┌─ Source extract
4. Single/multicellular
There are single-celled eukaryotes (yeast cells) and there are prokaryotes that form developmentally specialized conglomerations of cells (biofilms, cyanobacterial chains, mycelial hyphae) where some cells are specialized as compared to others. Many prokaryotes can signal to, as well as receive signals from, other cells.
5. Mimivrius
Mimivirus is interesting, but it is an extreme outlier. More work on the full range of virus forms and genome ranges will help in this arena. Some of the metagenomic projects will definitely help in this area. It's like attempting to hypothesize the evolution of mulicellular organisms based on the blue whale.
6. Introns and domains.
Proteins fold into 3D structures to perform functions. The basic unit is a domain, which are units that can fold into a 3D structure themselves and perform some function (basically). Exons and domains are not a 1 to 1 relationship. IMO, intron evolution has a lot more to do with alternative splicing events and regulation in developmental pathways than it does in driving new functions for genes (you can duplicate genes and domains without introns/exons).
└─
┌─ Provided data
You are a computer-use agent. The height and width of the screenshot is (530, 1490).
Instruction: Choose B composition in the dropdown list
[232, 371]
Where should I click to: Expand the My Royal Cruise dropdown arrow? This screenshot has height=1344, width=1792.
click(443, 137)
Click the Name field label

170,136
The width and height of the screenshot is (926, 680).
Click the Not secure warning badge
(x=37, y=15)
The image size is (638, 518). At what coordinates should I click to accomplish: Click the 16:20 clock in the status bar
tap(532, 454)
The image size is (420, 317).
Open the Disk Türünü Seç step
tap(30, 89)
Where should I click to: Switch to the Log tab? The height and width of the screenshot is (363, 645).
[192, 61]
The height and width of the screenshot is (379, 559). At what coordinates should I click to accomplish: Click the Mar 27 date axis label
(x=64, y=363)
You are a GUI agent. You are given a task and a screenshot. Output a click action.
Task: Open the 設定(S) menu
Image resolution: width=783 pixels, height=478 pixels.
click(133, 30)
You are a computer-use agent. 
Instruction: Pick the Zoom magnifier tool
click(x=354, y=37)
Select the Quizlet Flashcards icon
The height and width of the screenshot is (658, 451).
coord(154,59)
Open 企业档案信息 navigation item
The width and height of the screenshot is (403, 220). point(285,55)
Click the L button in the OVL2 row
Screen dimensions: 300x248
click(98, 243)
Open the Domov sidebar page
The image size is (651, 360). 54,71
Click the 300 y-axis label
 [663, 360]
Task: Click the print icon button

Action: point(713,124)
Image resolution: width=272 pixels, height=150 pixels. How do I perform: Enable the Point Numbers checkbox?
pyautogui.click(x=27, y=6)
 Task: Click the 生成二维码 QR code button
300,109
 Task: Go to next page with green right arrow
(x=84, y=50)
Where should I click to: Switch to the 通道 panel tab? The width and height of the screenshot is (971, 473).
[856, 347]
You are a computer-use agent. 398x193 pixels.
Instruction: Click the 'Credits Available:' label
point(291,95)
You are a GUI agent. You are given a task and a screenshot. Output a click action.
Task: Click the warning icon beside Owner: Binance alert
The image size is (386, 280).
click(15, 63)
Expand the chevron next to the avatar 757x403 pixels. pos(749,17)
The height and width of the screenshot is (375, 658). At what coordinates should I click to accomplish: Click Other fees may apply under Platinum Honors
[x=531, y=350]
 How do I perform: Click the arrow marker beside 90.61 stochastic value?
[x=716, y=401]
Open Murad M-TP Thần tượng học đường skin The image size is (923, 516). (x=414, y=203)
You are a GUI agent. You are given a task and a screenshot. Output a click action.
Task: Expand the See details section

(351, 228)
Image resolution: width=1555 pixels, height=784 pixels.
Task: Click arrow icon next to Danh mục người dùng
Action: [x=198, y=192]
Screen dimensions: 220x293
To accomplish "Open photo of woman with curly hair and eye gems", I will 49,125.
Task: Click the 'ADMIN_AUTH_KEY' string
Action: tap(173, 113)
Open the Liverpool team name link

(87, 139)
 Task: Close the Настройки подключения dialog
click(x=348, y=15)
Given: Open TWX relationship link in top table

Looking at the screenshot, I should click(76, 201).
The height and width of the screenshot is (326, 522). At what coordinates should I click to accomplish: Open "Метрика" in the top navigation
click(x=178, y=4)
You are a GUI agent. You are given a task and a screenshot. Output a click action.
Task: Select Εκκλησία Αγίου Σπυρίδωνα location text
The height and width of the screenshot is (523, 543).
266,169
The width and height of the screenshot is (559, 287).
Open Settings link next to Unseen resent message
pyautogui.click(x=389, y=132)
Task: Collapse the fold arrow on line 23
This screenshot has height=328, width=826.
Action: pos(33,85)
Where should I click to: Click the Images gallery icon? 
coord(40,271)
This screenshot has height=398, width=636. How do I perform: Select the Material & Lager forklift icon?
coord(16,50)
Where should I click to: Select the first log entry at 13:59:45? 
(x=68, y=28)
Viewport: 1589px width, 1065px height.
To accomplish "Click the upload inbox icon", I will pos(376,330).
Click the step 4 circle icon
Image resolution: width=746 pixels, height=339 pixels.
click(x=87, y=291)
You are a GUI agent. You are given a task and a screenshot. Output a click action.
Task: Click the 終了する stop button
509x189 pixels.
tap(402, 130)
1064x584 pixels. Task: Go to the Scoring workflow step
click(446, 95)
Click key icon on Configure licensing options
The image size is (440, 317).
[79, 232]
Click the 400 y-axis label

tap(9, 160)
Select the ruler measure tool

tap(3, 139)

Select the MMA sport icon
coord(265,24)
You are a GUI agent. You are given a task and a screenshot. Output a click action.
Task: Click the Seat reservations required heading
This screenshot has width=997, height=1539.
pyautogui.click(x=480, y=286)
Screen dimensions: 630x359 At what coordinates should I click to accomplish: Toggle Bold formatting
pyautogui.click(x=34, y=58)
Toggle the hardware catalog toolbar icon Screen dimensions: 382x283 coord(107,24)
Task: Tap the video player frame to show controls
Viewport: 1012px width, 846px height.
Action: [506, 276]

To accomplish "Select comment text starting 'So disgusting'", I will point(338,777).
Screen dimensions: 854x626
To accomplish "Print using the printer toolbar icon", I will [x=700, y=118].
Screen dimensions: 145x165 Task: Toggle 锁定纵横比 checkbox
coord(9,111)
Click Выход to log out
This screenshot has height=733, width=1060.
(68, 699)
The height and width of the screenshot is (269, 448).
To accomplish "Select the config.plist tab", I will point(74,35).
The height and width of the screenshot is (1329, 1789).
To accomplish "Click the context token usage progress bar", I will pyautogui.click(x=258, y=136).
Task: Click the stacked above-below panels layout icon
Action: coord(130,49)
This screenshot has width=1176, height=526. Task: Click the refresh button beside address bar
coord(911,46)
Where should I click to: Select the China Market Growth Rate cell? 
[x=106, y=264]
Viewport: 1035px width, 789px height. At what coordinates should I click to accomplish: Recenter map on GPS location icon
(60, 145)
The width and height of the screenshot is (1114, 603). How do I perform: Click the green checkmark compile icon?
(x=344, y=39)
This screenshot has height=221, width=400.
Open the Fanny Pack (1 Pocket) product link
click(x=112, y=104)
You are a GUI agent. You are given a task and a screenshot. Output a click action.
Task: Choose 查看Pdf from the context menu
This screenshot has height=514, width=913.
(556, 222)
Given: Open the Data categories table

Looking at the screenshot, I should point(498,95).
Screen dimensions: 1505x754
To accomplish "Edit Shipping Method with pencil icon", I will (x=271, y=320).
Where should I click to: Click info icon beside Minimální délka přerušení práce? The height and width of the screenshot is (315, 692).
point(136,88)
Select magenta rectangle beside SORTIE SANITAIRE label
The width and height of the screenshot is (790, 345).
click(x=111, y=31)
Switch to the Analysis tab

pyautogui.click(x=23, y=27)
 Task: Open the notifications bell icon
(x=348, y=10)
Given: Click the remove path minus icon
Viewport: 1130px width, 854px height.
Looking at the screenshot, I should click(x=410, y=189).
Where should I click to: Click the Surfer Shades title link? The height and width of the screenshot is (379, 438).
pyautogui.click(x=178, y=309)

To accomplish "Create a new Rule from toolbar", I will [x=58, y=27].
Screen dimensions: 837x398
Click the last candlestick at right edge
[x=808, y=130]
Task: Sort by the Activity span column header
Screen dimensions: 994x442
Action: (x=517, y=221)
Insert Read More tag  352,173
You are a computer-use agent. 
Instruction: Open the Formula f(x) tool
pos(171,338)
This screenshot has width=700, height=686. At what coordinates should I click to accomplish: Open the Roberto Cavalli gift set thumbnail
└─
▸ **Tasks to perform**
• a. In the biology notes, translate this sentence into Spanish: "Many prokaryotes can signal to, as well as receive signals from, other cells."
• b. Answer these questions from the biology notes:
(i) What example of single-celled eukaryotes is given?
(ii) What kind of projects will definitely help in the area of virus forms and genome ranges?
(iii) What is named as the basic unit of protein structure?

▸ **List of solutions**
• a. Muchos procariotas pueden enviar señales a otras células, así como recibirlas de ellas.

• b.
(i) Yeast cells.
(ii) Metagenomic projects.
(iii) The domain.